Power

Group Behind Planned Parenthood Attack Videos Raised $450,000 in 2015, But Donors Still Shadowy

The Center for Medical Progress fought all the way to the Supreme Court in late 2015 to try to avoid handing over information containing the identity of “supporters."

Last month, California’s new attorney general, Xavier Becerra, indicted Daleiden and one of his co-conspirators, Sandra Merritt, on multiple felony charges in connection with their secret recordings, which are illegal in that state. Eric Kayne/Getty Images

The Center for Medical Progress (CMP)—the nonprofit group responsible for the discredited attack videos on Planned Parenthood beginning in summer of 2015—raised nearly half a million dollars in funding that same year, according to tax filings the group recently released.

CMP received only modest amounts of financial support in its first two years of existence, the filings show: In 2013, the group received $36,000 in contributions, and less than $60,000 in 2014.

By the next year, that support had leapt to $454,046, the documents show. It is unclear whether that funding came before or after the videos were released.

Those videos were part of what CMP called its “Human Capital” project, which sought to demonize the provision of fetal tissue for medical and scientific research—and by extension, to demonize abortion providers—with the broader aim of ending safe and legal abortion in the United States.

While none of CMP founder David Daleiden’s allegations of unlawful conduct on the part of abortion providers have been proven, the videos led to multiple state and federal investigations; renewed pushes in state legislatures and congress to “defund” Planned Parenthood; and contributed to an uptick in threats and violence against abortion providers throughout the country. In November 2015, Robert Lewis Dear Jr. admitted to murdering three people during an assault on a Planned Parenthood clinic in Colorado, muttering “no more baby parts”—an apparent callback to the videos—after he did so.

Who funded the years-long CMP project is a matter of great controversy. Indeed, CMP fought all the way to the U.S. Supreme Court in late 2015 to try to avoid handing over information containing the identity of “supporters” to lawyers for the National Abortion Federation (NAF), one of the groups that sued CMP and its officials after the release of the attack videos.

• **Problem**:
Continue the article on the Center for Medical Progress and its 2015 fundraising, starting directly after its final sentence.

• **Provided data**:

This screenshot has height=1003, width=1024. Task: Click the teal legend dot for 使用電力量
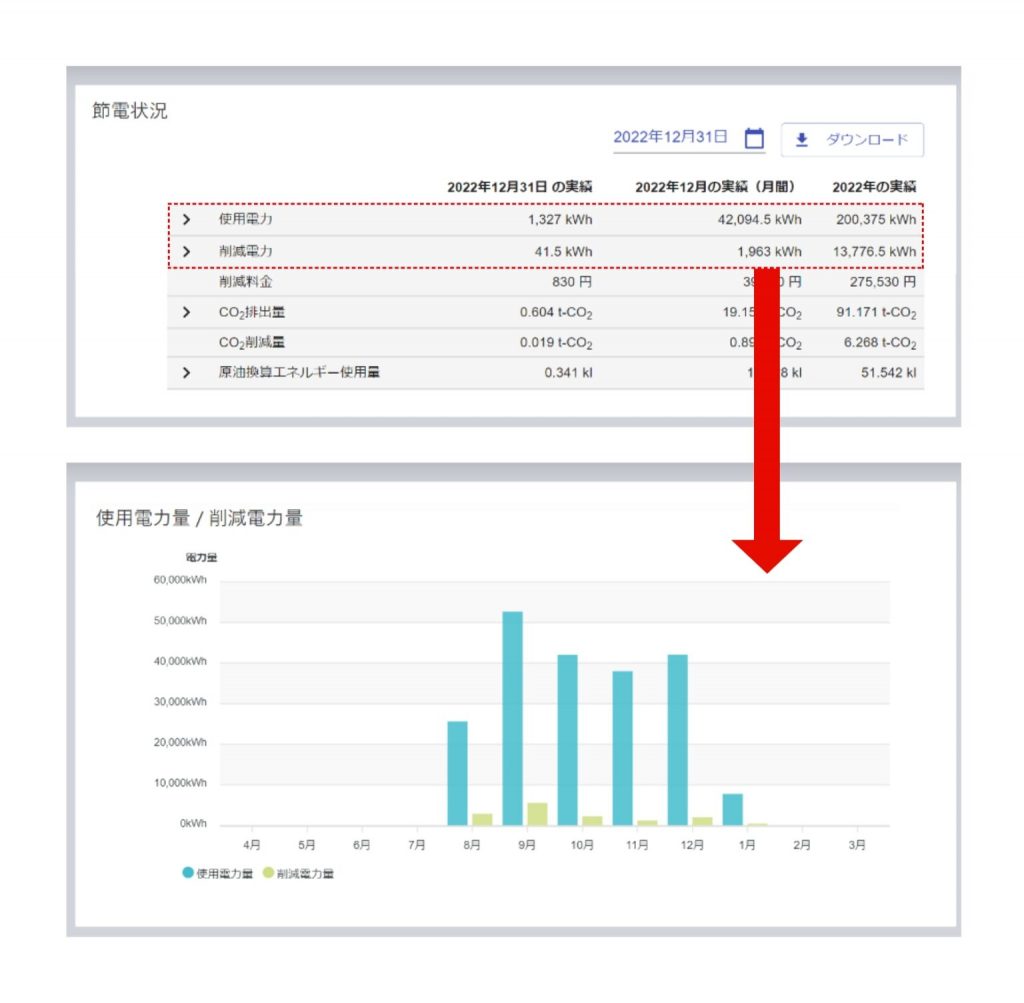pos(188,872)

• **Result of this exercise**:
Nonprofit groups generally are required to file statements with the IRS and state regulators, in which they disclose the amounts of money they have received, as well as information including how they spent it, the identities and remuneration of key personnel, and statements on their organization’s mission. They are not, however, always required to disclose the sources of their funding.

In filing the 2015 tax documents with the California Registry of Charitable Trusts, CMP’s attorney went so far as to include a letter stating that the “included schedule of donors is marked ‘Confidential’” pursuant to a state law, which in turn refers to a federal code that appears to allow nonprofits to refuse to publish copies of their filings if they are “the subject of a harassment campaign.”

In other words, Daleiden and his associates now appear to be claiming that they are victims of harassment as a result of the videos they recorded and then released, and that the identities of their funders should therefore be protected by the state.

Despite CMP’s best efforts to withhold that information, the identity of their financial donors could ultimately become public, depending on how various litigation unfolds.

Lawsuits between CMP and NAF, and separately, between the group and Planned Parenthood, are ongoing. CMP lost its Supreme Court bid to avoid having to hand over records relating to who funded its activities as part of the NAF litigation, but those records remain under seal.

Last month, California’s new attorney general, Xavier Becerra, indicted Daleiden and one of his co-conspirators, Sandra Merritt, on multiple felony charges in connection with their secret recordings, which are illegal in that state.

Certainly, we are learning more about who has worked for CMP. As Rewire recently reported, Kellyanne Conway, senior adviser to President Donald Trump, worked as a consultant to the group in the year before her appointment to the Trump administration.